The U.S. secretary of state has said Russia faces international isolation if it does not honor a ceasefire with Georgia.
"[There is a] very strong, growing sense that Russia is not behaving like the kind of international partner that it has said that it wants to be," Condoleezza Rice told a news conference on Wednesday.
"We expect Russia to meet its commitment to cease all military activities in Georgia," she said. She said Washington stood firmly behind Georgia.
"As to choosing, the United States has made very clear that it is standing by the democratically elected government of Georgia," Rice said.
U.S. President George W. Bush said on Wednesday that Rice would travel to Paris to assist European diplomatic efforts, and then onto Tbilisi on August 15 "to demonstrate our solidarity with the Georgian people." She will then report back to Bush at his ranch in Texas on August 16 before returning to Washington on August 17.
Bush also said that Washington would send humanitarian aid to Georgia.
The U.S. secretary of state is expected to meet in Paris with French President Nicolas Sarkozy, who met on Tuesday with his Russian counterpart Dmitry Medvedev in Moscow, eventually working out a plan to resolve the conflict. France currently holds the European Union rotating presidency.
The American president said he hoped that Russia would stick to the plan by stopping all military operations in the region, at the same time expressing his concern over reports that Russian troops were allegedly continuing their advance inside Georgia.
Georgia''s Interior Ministry announced on Thursday morning however that Russian troops had begun pulling out of the city of Gori, close to the de facto border with South Ossetia. Russian peacekeepers said on Wednesday that they were removing equipment and weapons from an arms depot discovered near Gori.
Western media reports said on Thursday morning that irregular paramilitary groups tagging behind regular Russian forces had engaged in "looting, burning, murdering and rape" in Georgia.
Russian media earlier reported atrocities by Georgian troops in Tskhinvali, including cases of women and children being "burned alive."

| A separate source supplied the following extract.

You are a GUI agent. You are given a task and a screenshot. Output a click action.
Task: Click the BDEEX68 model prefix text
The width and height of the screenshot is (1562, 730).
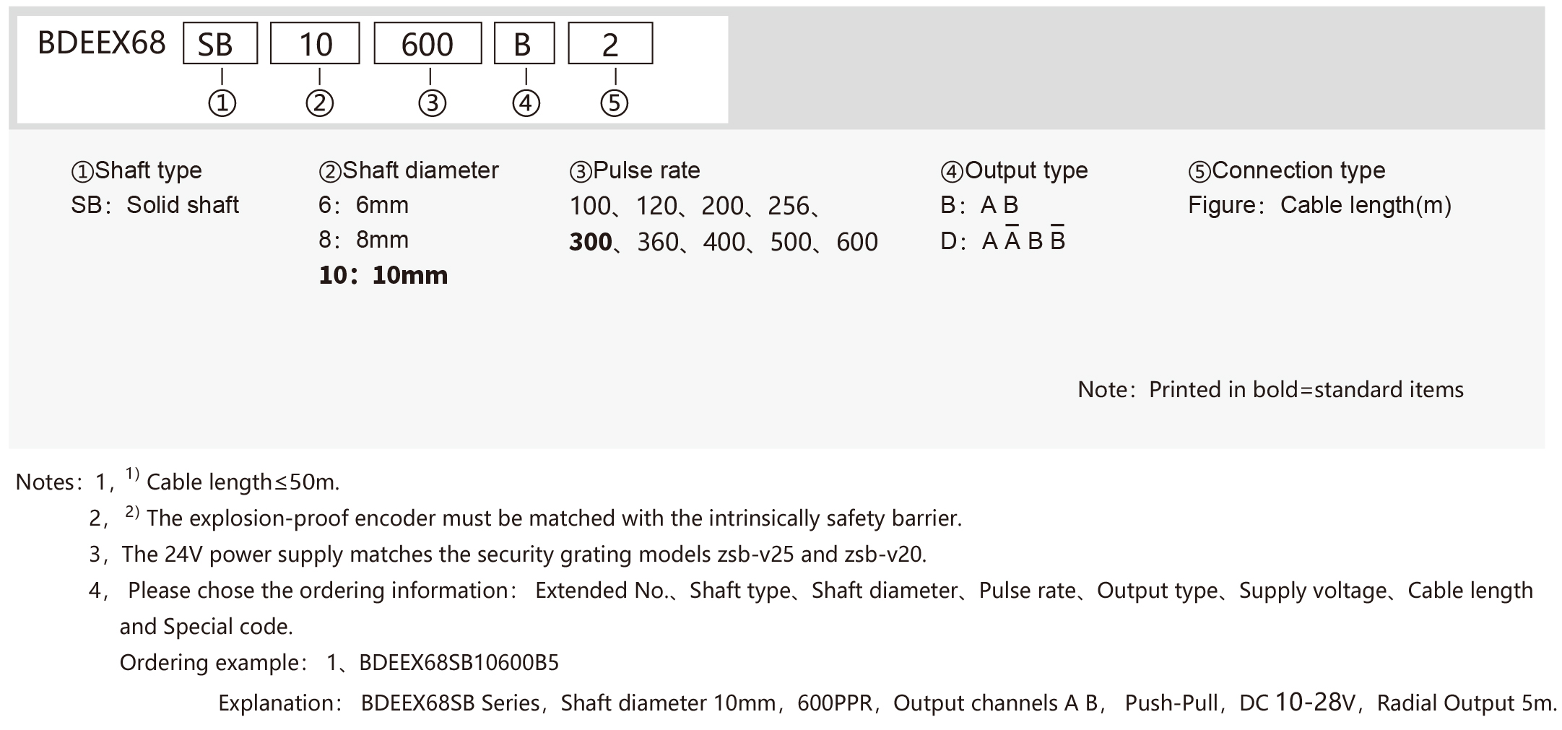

Fighting erupted on August 8 in the volatile South Caucasus region when Georgian forces launched an attack on Tskhinvali, the capital of the breakaway Georgian republic of South Ossetia.
During the subsequent counter operation to expel Georgian troops from the de facto independent republic and to reinforce Russian peacekeepers, Moscow sent some 10,000 troops and several hundred armored vehicles into the area.
Russia has said that at least 1,600 civilians were killed and more than 30,000 fled across the border to Russia following Georgia''s military offensive to regain control of the region.
Georgia has reported 60 civilian deaths in the city of Gori. Media sources say that a munitions warehouse was bombed by Russian jets on August 9 and that residential buildings were then hit by subsequent explosions. Russia has strongly denied targeting civilians.
Moscow has meanwhile sent over 1,700 rescue workers and hundreds of medical personnel to the devastated South Ossetian capital, Tskhinvali. Two field hospitals have been set up in the city. Debris is being cleared and measures taken to prevent any outbreak of disease.
South Ossetia and Abkhazia, another breakaway Georgian republic, broke away from Georgia after the collapse of the Soviet Union in 1991. Both republics fought vicious wars with Tbilisi that eventually ended in the retreat of Georgian troops and the regions gaining de facto independence.
When the Rose Revolution street protests swept the pro-Western Saakashvili to power in 2004, the new president immediately vowed to bring the regions back under central government control. Russia had earlier granted citizenship to residents of both republics.
U.S. Republican Party presidential candidate John McCain has also expressed his solidarity with Georgia, telling a crowd in Pennsylvania on Tuesday that, "Today we are all Georgians."